● Input material:
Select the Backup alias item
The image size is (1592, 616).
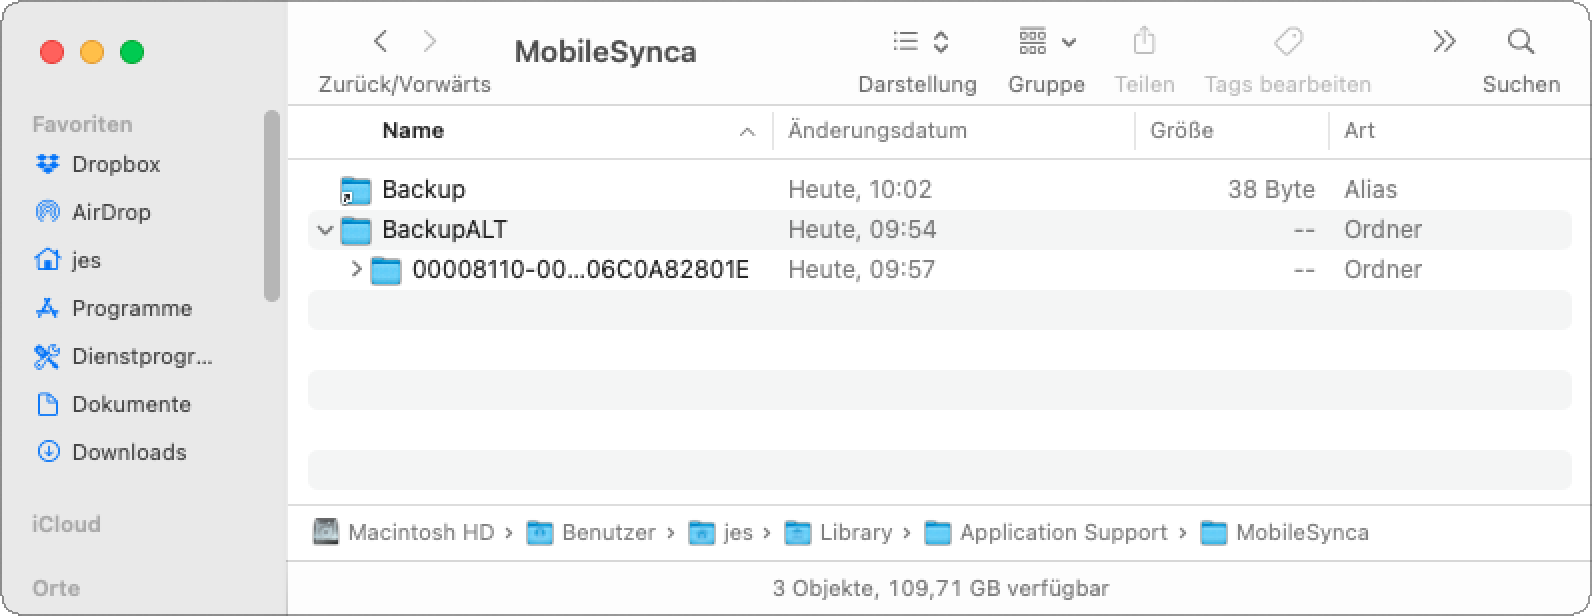[x=423, y=189]
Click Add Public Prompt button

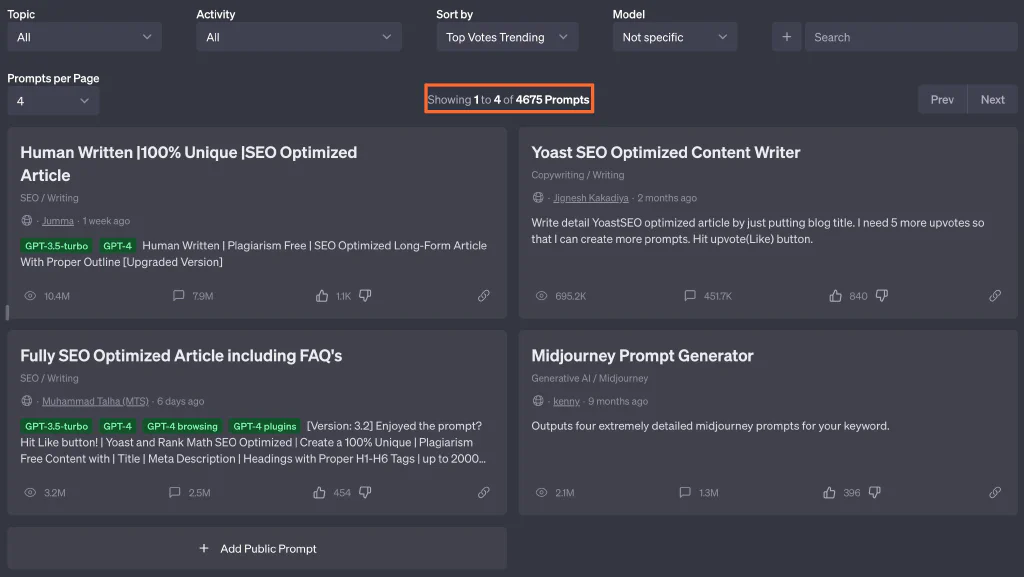(257, 548)

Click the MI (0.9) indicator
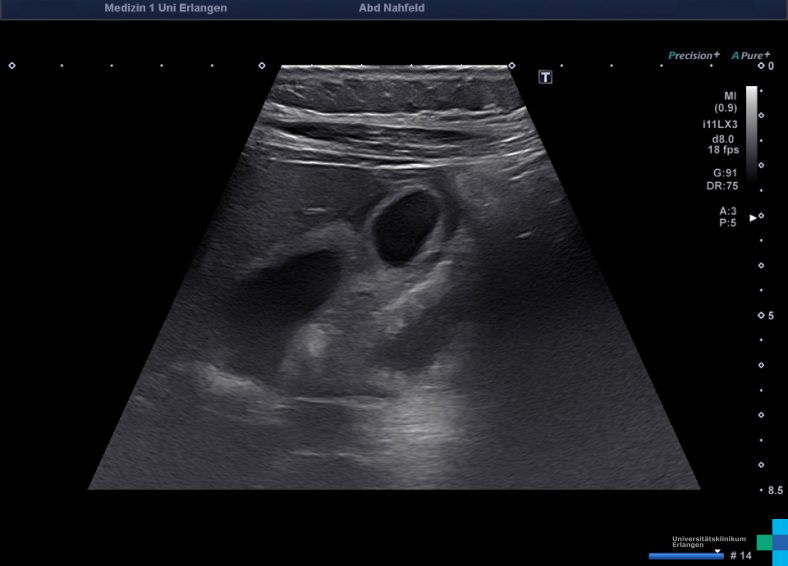pos(725,101)
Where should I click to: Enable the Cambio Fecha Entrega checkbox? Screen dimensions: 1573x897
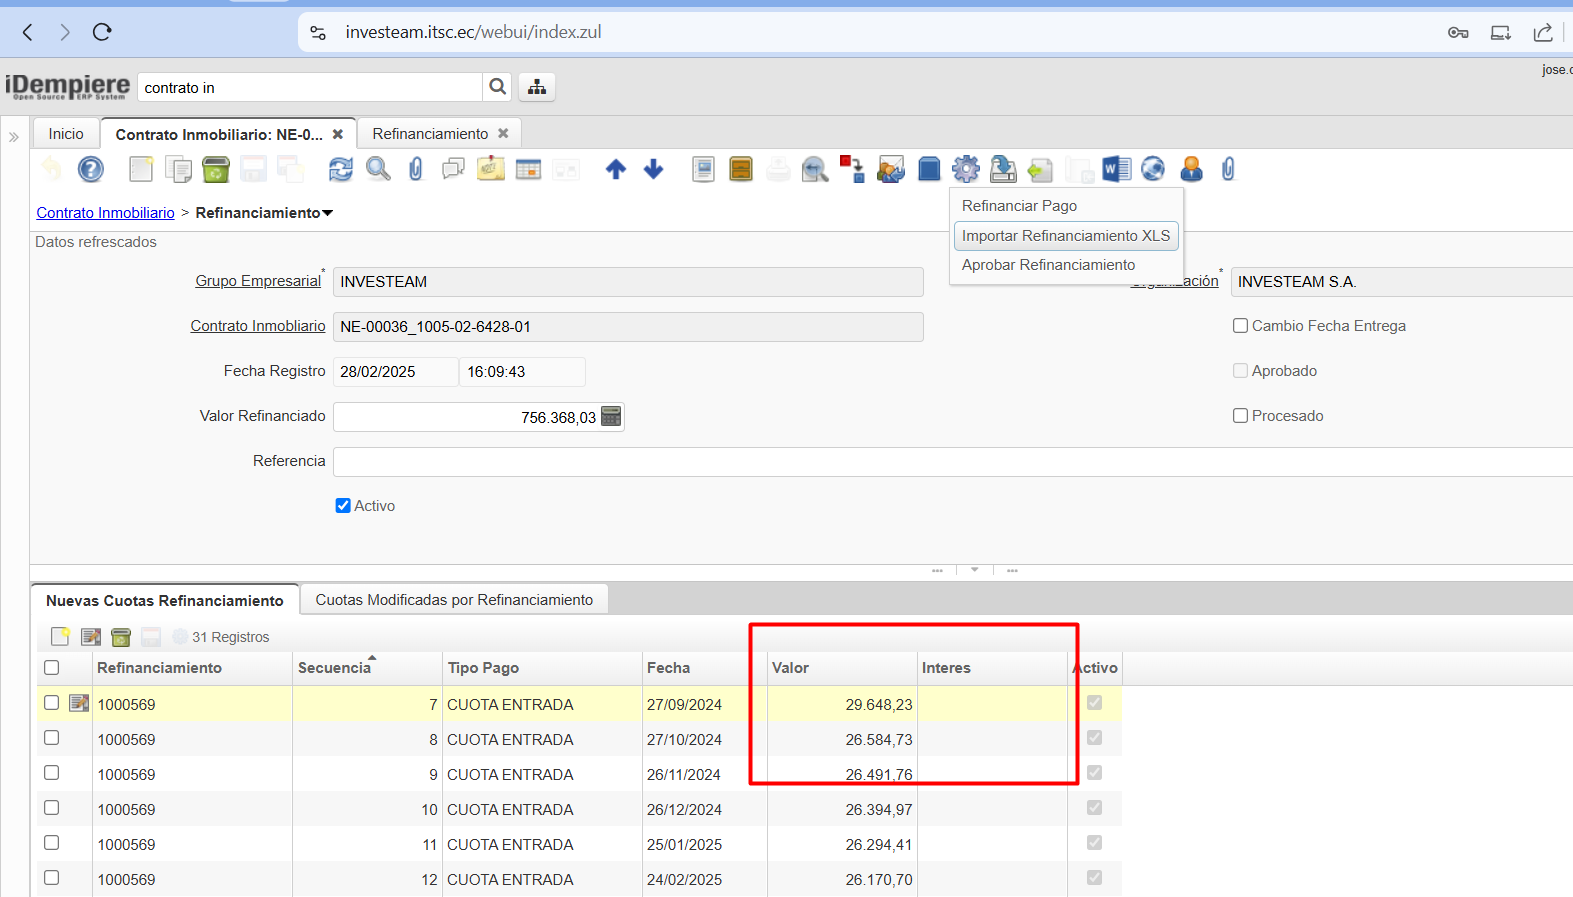[x=1241, y=326]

● Exercise aim:
Repeat every record precisely. Any picture among them stays out of the copy.

● Answer to the exercise:
Select the Backup alias item
The image size is (1592, 616).
[x=423, y=189]
Click Add Public Prompt button

(257, 548)

Click the MI (0.9) indicator
pos(725,101)
Where should I click to: Enable the Cambio Fecha Entrega checkbox? Screen dimensions: 1573x897
[x=1241, y=326]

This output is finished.